In 2016 a General Contractor was selected to construct the massive $164 million-dollar, five-year construction project. Included in the overall contract value was $6.7 million for engineering costs the General Contractor would need for various design-build components of the overall project. One of the critical components that needed additional engineering and design was a proposed temporary cofferdam. The temporary cofferdam was needed to maintain the current operations and to construct other key pieces of the overall project. Firstly, hold back and maintain for use the exposed pretreated drinking water for use by area citizens. Secondly, create a temporary barrier to allow the general contractor to dewater the western half of the existing reservoir in advance of constructing the underground water storage tanks.

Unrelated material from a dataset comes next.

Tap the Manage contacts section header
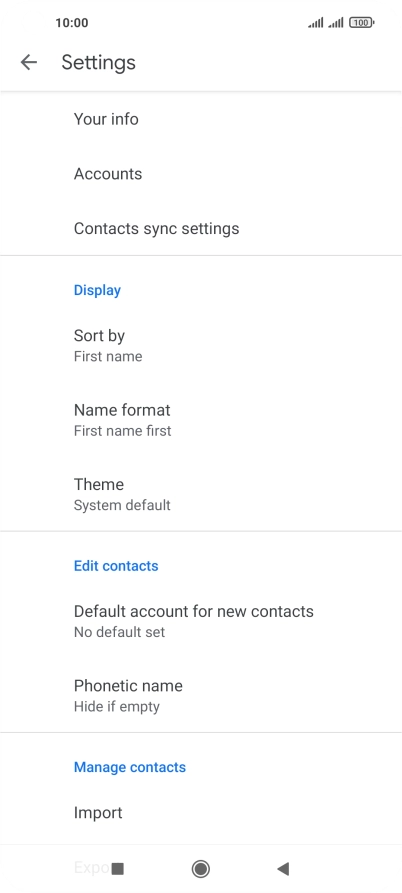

Following the contract award, the General Contractor reached out to our Company in 2017 about providing a geosynthetic liner solution for a temporary stone cofferdam in which the General Contractor was proposing for use. The lined stone cofferdam would be constructed in lieu of a more traditional sheeting barrier system that was part of the original bid documents. The General Contractor and our Company in conjunction with the supplier proposed to install a temporary lining on one face of a stone cofferdam which was 1,200 feet in total length. The stone cofferdam varied in depth based on the existing reservoir bottom ranging from 0’ feet to 60’ thusly, the depth of water varied in the area where the temporary cofferdam would be constructed. The General Contractor and our Company consulted with an Engineering Firm to provide an engineering design for the proposed lined stone cofferdam concept.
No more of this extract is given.